Идея богоборчества тоже пришла с Запада. Но Кириллов, ее носитель, доводит ее до русской крайности, до русского безудержа. Он убивает себя, чтобы сравняться с Богом, своей волей отнять у себя жизнь, данную ему Богом. И тоже становится, как и Шатов, как и другие, игрушкой, куклой в бесовском разгуле. Ведь пользуясь его самоубийством Петр Верховенский возлагает на него вину за убийство Шатова.

В этом ряду особенно выразителен образ Хромоножки, Марии Тимофеевны Лебядкиной. Она носит личину обвенчанной по христианскому закону жены Ставрогина. Но совративший бесчисленное количество женщин Ставрогин оставляет свою законную жену девственницей. У нее на этой почве начинается своего рода сексуальный бред, в котором явно просвечивают мотивы соблазненной и оставленной Фаустом Гретхен, всемирно признанного образа Вечной женственности. Она даже говорит, что ребеночка своего (которого не было и быть не могло) в пруду утопила. Совсем как Гретхен. Но на самом деле женской жизни она не знает. Вечная женственность для нее тоже личина. В поисках спасения она приходит к Богородице, но трактует ее в полуязыческом духе: «Богородица – великая мать сыра земля есть, и великая в том для человека заключается радость» (10, 116). Справедливо заключение С. Булгакова, писавшего, что Хромоножка «принадлежит к дохристианской эпохе. Сказать ли? Ведь, может быть, она вовсе и не знает Иисуса, не ведает лика Христова, а о “Богородице” говорит совсем в особом, космическом смысле.
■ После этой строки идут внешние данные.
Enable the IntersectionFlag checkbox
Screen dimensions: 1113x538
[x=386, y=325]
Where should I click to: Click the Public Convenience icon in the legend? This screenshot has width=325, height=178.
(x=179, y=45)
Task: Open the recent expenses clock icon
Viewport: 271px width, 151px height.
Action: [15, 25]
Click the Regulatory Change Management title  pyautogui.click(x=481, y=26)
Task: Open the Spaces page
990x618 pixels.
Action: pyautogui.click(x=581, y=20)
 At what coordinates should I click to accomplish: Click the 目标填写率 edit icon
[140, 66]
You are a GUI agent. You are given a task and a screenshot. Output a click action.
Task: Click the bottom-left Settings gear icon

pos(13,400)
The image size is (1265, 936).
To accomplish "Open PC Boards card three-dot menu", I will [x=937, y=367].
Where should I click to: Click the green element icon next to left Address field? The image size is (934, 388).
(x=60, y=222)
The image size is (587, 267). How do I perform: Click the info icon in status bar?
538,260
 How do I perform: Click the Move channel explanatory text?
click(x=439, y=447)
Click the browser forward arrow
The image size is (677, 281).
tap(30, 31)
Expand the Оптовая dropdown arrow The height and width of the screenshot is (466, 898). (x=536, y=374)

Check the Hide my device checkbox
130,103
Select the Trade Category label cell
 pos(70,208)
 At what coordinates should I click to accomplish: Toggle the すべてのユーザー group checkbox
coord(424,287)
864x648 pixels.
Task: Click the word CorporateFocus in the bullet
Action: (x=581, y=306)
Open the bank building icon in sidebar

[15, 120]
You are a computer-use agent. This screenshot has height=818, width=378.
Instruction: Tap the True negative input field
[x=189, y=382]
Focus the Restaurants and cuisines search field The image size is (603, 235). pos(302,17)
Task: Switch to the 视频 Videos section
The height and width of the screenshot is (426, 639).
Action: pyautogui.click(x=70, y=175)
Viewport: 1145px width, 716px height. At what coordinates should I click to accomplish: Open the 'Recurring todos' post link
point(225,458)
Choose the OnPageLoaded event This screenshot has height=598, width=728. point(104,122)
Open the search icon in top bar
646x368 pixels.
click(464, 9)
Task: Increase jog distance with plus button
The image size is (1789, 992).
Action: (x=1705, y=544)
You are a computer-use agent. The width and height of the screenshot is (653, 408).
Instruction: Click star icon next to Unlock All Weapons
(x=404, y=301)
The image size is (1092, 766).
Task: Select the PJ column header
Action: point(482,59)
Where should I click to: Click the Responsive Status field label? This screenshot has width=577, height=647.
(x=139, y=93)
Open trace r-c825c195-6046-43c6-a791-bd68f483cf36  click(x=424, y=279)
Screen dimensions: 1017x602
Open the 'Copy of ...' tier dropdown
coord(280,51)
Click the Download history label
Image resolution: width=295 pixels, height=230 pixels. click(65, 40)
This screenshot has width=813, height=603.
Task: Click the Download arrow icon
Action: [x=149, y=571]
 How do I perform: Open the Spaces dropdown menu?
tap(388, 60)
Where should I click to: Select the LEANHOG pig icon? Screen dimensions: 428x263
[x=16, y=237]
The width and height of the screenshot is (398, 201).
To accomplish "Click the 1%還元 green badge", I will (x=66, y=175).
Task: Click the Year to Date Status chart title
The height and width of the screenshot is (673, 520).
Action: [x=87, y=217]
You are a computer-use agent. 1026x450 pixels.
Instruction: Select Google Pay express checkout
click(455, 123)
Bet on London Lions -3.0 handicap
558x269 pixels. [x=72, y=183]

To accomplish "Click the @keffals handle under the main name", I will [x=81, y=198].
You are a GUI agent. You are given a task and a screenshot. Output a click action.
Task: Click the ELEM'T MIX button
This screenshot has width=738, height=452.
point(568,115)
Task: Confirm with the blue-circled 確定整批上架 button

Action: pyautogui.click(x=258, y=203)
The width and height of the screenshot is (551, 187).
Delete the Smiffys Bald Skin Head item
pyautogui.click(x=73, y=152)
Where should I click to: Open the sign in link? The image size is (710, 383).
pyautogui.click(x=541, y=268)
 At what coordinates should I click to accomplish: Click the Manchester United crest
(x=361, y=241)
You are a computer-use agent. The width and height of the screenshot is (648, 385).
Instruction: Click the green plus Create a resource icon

Она праведна и свята, но лишь естественной святостью Матери Земли, ее природной мистикой, живет от “слов, написанных в сердцах язычников”, и еще не родилась к христианству. <…> Это – дохристианская или внехристианская душа, которая разумеет шепот Додонского дуба, прислушивается к оргиастическому лепету пифийской жрицы на ее треножнике и пророчеству весталки»[322]. В развернувшейся после карнавала оргии она не может противостоять бесам и оказывается одной из их жертв. Убийцей ее становится Федька Каторжный, бежавший с каторги, из «мертвого дома», т. е. в символическом смысле – посланец с того света, мелкий бесенок из ада.

Можно множить перечисление личин, участвующих в карнавале, каким по сути является все действие в романе, но пора все же определить тип и смысл этого русского карнавала.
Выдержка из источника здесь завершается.